**Problem**
Retype, character for character, the line containing "Click the Cut scissors icon" along with each line after it through the end of the data, and only those.

**Given records**
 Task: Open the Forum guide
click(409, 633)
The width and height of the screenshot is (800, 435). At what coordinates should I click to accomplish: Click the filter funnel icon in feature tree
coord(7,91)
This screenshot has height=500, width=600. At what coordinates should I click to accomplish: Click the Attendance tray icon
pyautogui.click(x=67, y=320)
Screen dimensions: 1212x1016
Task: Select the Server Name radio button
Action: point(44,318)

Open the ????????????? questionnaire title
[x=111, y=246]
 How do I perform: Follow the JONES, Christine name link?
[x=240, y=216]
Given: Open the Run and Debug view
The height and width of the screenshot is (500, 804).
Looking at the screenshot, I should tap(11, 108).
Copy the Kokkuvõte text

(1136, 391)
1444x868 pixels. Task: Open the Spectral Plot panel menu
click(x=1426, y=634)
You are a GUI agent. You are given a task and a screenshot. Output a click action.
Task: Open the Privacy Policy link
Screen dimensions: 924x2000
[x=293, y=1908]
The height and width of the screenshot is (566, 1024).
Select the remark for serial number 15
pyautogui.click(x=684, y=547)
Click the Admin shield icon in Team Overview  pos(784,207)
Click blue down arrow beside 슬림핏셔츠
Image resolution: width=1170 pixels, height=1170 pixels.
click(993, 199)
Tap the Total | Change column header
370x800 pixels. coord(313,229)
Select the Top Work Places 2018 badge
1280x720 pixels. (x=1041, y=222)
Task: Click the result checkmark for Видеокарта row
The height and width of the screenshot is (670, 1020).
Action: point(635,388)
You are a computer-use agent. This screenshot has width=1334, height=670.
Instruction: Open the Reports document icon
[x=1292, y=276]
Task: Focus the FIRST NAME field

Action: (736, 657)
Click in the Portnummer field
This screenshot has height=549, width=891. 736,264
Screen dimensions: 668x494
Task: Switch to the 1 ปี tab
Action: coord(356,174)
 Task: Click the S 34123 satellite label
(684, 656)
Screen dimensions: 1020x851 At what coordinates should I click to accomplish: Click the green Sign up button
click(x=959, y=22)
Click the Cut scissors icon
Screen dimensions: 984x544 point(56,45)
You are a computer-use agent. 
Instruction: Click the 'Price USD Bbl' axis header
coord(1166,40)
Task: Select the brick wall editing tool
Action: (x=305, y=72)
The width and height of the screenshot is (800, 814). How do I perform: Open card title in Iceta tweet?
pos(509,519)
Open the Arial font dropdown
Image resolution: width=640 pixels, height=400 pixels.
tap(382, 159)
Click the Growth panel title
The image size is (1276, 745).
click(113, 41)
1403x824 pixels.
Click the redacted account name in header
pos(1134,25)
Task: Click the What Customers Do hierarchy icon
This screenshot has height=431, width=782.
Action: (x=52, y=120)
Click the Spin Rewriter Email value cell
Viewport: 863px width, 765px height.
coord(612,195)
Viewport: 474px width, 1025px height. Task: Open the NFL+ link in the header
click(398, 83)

**Worked solution**
Click the Cut scissors icon
Screen dimensions: 984x544 point(56,45)
You are a computer-use agent. 
Instruction: Click the 'Price USD Bbl' axis header
coord(1166,40)
Task: Select the brick wall editing tool
Action: (x=305, y=72)
The width and height of the screenshot is (800, 814). How do I perform: Open card title in Iceta tweet?
pos(509,519)
Open the Arial font dropdown
Image resolution: width=640 pixels, height=400 pixels.
tap(382, 159)
Click the Growth panel title
The image size is (1276, 745).
click(113, 41)
1403x824 pixels.
Click the redacted account name in header
pos(1134,25)
Task: Click the What Customers Do hierarchy icon
This screenshot has height=431, width=782.
Action: (x=52, y=120)
Click the Spin Rewriter Email value cell
Viewport: 863px width, 765px height.
coord(612,195)
Viewport: 474px width, 1025px height. Task: Open the NFL+ link in the header
click(398, 83)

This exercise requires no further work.